◆ What is expected
Extract the entries in their exact form.

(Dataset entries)
- Opening Delimiter -

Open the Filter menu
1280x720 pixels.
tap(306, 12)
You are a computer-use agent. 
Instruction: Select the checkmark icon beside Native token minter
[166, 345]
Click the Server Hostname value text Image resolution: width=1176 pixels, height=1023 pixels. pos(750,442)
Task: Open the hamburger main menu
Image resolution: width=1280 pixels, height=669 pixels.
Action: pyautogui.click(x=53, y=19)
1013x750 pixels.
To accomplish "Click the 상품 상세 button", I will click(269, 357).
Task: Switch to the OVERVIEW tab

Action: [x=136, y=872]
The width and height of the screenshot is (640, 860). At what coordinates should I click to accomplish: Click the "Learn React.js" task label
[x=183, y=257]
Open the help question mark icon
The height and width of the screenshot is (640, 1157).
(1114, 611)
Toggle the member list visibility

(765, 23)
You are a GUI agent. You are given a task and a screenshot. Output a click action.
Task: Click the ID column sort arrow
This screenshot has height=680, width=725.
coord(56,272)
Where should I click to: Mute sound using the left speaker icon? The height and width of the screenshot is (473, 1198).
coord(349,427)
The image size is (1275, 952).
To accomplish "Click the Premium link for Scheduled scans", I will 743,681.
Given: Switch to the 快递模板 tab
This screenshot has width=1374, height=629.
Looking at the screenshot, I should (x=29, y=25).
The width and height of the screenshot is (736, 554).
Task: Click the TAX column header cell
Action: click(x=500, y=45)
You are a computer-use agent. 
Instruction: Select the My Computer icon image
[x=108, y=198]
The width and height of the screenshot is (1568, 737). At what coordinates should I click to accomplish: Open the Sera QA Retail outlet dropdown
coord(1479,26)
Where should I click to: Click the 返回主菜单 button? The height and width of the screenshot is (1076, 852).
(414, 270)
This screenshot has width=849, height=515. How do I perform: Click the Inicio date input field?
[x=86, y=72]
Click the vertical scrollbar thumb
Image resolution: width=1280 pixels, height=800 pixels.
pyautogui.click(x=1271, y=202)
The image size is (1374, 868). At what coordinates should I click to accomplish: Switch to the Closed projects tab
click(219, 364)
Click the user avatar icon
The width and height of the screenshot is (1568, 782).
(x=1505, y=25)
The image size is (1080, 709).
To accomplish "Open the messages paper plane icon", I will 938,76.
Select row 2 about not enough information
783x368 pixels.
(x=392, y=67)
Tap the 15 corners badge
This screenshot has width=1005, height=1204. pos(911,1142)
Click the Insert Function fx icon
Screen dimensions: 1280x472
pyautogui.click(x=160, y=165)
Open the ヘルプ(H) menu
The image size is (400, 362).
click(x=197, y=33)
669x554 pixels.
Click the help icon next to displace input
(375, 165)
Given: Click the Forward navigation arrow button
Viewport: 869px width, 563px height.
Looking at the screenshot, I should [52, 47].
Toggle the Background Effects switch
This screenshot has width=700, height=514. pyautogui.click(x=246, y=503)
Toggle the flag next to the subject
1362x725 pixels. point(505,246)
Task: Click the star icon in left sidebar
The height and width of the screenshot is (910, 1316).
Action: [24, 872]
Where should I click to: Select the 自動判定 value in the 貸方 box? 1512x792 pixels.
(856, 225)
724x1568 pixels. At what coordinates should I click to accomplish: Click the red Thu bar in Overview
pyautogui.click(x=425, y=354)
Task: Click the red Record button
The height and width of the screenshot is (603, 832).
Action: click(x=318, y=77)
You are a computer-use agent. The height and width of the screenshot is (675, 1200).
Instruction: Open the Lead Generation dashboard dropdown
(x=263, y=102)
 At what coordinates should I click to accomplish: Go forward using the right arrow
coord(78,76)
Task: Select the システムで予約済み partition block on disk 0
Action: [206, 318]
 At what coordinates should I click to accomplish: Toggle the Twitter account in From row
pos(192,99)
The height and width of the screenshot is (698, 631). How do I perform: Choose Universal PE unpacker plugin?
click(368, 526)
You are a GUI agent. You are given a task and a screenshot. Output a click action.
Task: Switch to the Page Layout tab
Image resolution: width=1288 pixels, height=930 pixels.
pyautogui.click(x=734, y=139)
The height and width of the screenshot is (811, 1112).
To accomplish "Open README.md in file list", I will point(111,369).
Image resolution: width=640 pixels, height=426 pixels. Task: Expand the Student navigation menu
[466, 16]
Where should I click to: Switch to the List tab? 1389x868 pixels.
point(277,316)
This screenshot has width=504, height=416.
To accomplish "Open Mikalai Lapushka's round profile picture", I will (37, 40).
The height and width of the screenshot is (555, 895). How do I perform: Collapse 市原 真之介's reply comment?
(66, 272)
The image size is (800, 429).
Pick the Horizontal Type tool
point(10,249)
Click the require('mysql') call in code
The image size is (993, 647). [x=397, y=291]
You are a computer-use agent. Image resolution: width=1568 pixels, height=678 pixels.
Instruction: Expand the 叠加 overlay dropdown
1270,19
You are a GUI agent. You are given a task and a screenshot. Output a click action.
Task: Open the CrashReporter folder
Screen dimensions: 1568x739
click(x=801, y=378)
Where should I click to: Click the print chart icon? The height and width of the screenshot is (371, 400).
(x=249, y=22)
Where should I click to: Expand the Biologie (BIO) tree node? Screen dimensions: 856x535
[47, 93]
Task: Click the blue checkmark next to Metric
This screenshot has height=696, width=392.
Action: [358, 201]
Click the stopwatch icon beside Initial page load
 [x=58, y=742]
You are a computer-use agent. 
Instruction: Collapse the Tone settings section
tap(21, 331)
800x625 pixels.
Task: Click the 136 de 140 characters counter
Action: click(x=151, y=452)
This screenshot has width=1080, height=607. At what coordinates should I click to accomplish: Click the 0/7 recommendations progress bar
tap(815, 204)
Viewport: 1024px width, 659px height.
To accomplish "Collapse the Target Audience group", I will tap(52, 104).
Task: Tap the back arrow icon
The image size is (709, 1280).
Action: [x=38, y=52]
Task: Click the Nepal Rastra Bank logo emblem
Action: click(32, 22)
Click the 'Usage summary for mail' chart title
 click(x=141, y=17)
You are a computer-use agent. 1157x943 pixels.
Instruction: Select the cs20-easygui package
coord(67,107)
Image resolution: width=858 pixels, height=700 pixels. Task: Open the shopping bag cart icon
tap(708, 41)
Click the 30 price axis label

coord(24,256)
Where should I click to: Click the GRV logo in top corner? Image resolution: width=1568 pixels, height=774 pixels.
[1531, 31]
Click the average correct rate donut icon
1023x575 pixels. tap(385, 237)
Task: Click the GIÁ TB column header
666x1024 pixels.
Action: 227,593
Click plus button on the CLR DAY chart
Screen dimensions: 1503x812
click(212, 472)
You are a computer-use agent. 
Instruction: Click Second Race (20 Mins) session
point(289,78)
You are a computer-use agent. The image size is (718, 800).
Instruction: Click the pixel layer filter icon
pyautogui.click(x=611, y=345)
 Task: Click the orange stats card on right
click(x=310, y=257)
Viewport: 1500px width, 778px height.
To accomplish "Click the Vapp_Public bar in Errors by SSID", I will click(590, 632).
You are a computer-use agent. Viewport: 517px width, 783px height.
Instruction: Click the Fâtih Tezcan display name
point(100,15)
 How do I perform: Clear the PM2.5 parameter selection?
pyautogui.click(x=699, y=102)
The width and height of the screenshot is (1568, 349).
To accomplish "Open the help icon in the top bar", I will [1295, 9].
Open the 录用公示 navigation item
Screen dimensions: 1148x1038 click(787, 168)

- Closing Delimiter -

◆ Exercise answer
Open the Filter menu
1280x720 pixels.
tap(306, 12)
You are a computer-use agent. 
Instruction: Select the checkmark icon beside Native token minter
[166, 345]
Click the Server Hostname value text Image resolution: width=1176 pixels, height=1023 pixels. pos(750,442)
Task: Open the hamburger main menu
Image resolution: width=1280 pixels, height=669 pixels.
Action: pyautogui.click(x=53, y=19)
1013x750 pixels.
To accomplish "Click the 상품 상세 button", I will click(269, 357).
Task: Switch to the OVERVIEW tab

Action: [x=136, y=872]
The width and height of the screenshot is (640, 860). At what coordinates should I click to accomplish: Click the "Learn React.js" task label
[x=183, y=257]
Open the help question mark icon
The height and width of the screenshot is (640, 1157).
(1114, 611)
Toggle the member list visibility

(765, 23)
You are a GUI agent. You are given a task and a screenshot. Output a click action.
Task: Click the ID column sort arrow
This screenshot has height=680, width=725.
coord(56,272)
Where should I click to: Mute sound using the left speaker icon? The height and width of the screenshot is (473, 1198).
coord(349,427)
The image size is (1275, 952).
To accomplish "Click the Premium link for Scheduled scans", I will 743,681.
Given: Switch to the 快递模板 tab
This screenshot has width=1374, height=629.
Looking at the screenshot, I should (x=29, y=25).
The width and height of the screenshot is (736, 554).
Task: Click the TAX column header cell
Action: click(x=500, y=45)
You are a computer-use agent. 
Instruction: Select the My Computer icon image
[x=108, y=198]
The width and height of the screenshot is (1568, 737). At what coordinates should I click to accomplish: Open the Sera QA Retail outlet dropdown
coord(1479,26)
Where should I click to: Click the 返回主菜单 button? The height and width of the screenshot is (1076, 852).
(414, 270)
This screenshot has width=849, height=515. How do I perform: Click the Inicio date input field?
[x=86, y=72]
Click the vertical scrollbar thumb
Image resolution: width=1280 pixels, height=800 pixels.
pyautogui.click(x=1271, y=202)
The image size is (1374, 868). At what coordinates should I click to accomplish: Switch to the Closed projects tab
click(219, 364)
Click the user avatar icon
The width and height of the screenshot is (1568, 782).
(x=1505, y=25)
The image size is (1080, 709).
To accomplish "Open the messages paper plane icon", I will 938,76.
Select row 2 about not enough information
783x368 pixels.
(x=392, y=67)
Tap the 15 corners badge
This screenshot has width=1005, height=1204. pos(911,1142)
Click the Insert Function fx icon
Screen dimensions: 1280x472
pyautogui.click(x=160, y=165)
Open the ヘルプ(H) menu
The image size is (400, 362).
click(x=197, y=33)
669x554 pixels.
Click the help icon next to displace input
(375, 165)
Given: Click the Forward navigation arrow button
Viewport: 869px width, 563px height.
Looking at the screenshot, I should [52, 47].
Toggle the Background Effects switch
This screenshot has width=700, height=514. pyautogui.click(x=246, y=503)
Toggle the flag next to the subject
1362x725 pixels. point(505,246)
Task: Click the star icon in left sidebar
The height and width of the screenshot is (910, 1316).
Action: [24, 872]
Where should I click to: Select the 自動判定 value in the 貸方 box? 1512x792 pixels.
(856, 225)
724x1568 pixels. At what coordinates should I click to accomplish: Click the red Thu bar in Overview
pyautogui.click(x=425, y=354)
Task: Click the red Record button
The height and width of the screenshot is (603, 832).
Action: click(x=318, y=77)
You are a computer-use agent. The height and width of the screenshot is (675, 1200).
Instruction: Open the Lead Generation dashboard dropdown
(x=263, y=102)
 At what coordinates should I click to accomplish: Go forward using the right arrow
coord(78,76)
Task: Select the システムで予約済み partition block on disk 0
Action: [206, 318]
 At what coordinates should I click to accomplish: Toggle the Twitter account in From row
pos(192,99)
The height and width of the screenshot is (698, 631). How do I perform: Choose Universal PE unpacker plugin?
click(368, 526)
You are a GUI agent. You are given a task and a screenshot. Output a click action.
Task: Switch to the Page Layout tab
Image resolution: width=1288 pixels, height=930 pixels.
pyautogui.click(x=734, y=139)
The height and width of the screenshot is (811, 1112).
To accomplish "Open README.md in file list", I will point(111,369).
Image resolution: width=640 pixels, height=426 pixels. Task: Expand the Student navigation menu
[466, 16]
Where should I click to: Switch to the List tab? 1389x868 pixels.
point(277,316)
This screenshot has width=504, height=416.
To accomplish "Open Mikalai Lapushka's round profile picture", I will (37, 40).
The height and width of the screenshot is (555, 895). How do I perform: Collapse 市原 真之介's reply comment?
(66, 272)
The image size is (800, 429).
Pick the Horizontal Type tool
point(10,249)
Click the require('mysql') call in code
The image size is (993, 647). [x=397, y=291]
You are a computer-use agent. Image resolution: width=1568 pixels, height=678 pixels.
Instruction: Expand the 叠加 overlay dropdown
1270,19
You are a GUI agent. You are given a task and a screenshot. Output a click action.
Task: Open the CrashReporter folder
Screen dimensions: 1568x739
click(x=801, y=378)
Where should I click to: Click the print chart icon? The height and width of the screenshot is (371, 400).
(x=249, y=22)
Where should I click to: Expand the Biologie (BIO) tree node? Screen dimensions: 856x535
[47, 93]
Task: Click the blue checkmark next to Metric
This screenshot has height=696, width=392.
Action: [358, 201]
Click the stopwatch icon beside Initial page load
 [x=58, y=742]
You are a computer-use agent. 
Instruction: Collapse the Tone settings section
tap(21, 331)
800x625 pixels.
Task: Click the 136 de 140 characters counter
Action: click(x=151, y=452)
This screenshot has width=1080, height=607. At what coordinates should I click to accomplish: Click the 0/7 recommendations progress bar
tap(815, 204)
Viewport: 1024px width, 659px height.
To accomplish "Collapse the Target Audience group", I will tap(52, 104).
Task: Tap the back arrow icon
The image size is (709, 1280).
Action: [x=38, y=52]
Task: Click the Nepal Rastra Bank logo emblem
Action: click(32, 22)
Click the 'Usage summary for mail' chart title
 click(x=141, y=17)
You are a computer-use agent. 1157x943 pixels.
Instruction: Select the cs20-easygui package
coord(67,107)
Image resolution: width=858 pixels, height=700 pixels. Task: Open the shopping bag cart icon
tap(708, 41)
Click the 30 price axis label

coord(24,256)
Where should I click to: Click the GRV logo in top corner? Image resolution: width=1568 pixels, height=774 pixels.
[1531, 31]
Click the average correct rate donut icon
1023x575 pixels. tap(385, 237)
Task: Click the GIÁ TB column header
666x1024 pixels.
Action: 227,593
Click plus button on the CLR DAY chart
Screen dimensions: 1503x812
click(212, 472)
You are a computer-use agent. 
Instruction: Click Second Race (20 Mins) session
point(289,78)
You are a computer-use agent. The image size is (718, 800).
Instruction: Click the pixel layer filter icon
pyautogui.click(x=611, y=345)
 Task: Click the orange stats card on right
click(x=310, y=257)
Viewport: 1500px width, 778px height.
To accomplish "Click the Vapp_Public bar in Errors by SSID", I will click(590, 632).
You are a computer-use agent. Viewport: 517px width, 783px height.
Instruction: Click the Fâtih Tezcan display name
point(100,15)
 How do I perform: Clear the PM2.5 parameter selection?
pyautogui.click(x=699, y=102)
The width and height of the screenshot is (1568, 349).
To accomplish "Open the help icon in the top bar", I will [1295, 9].
Open the 录用公示 navigation item
Screen dimensions: 1148x1038 click(787, 168)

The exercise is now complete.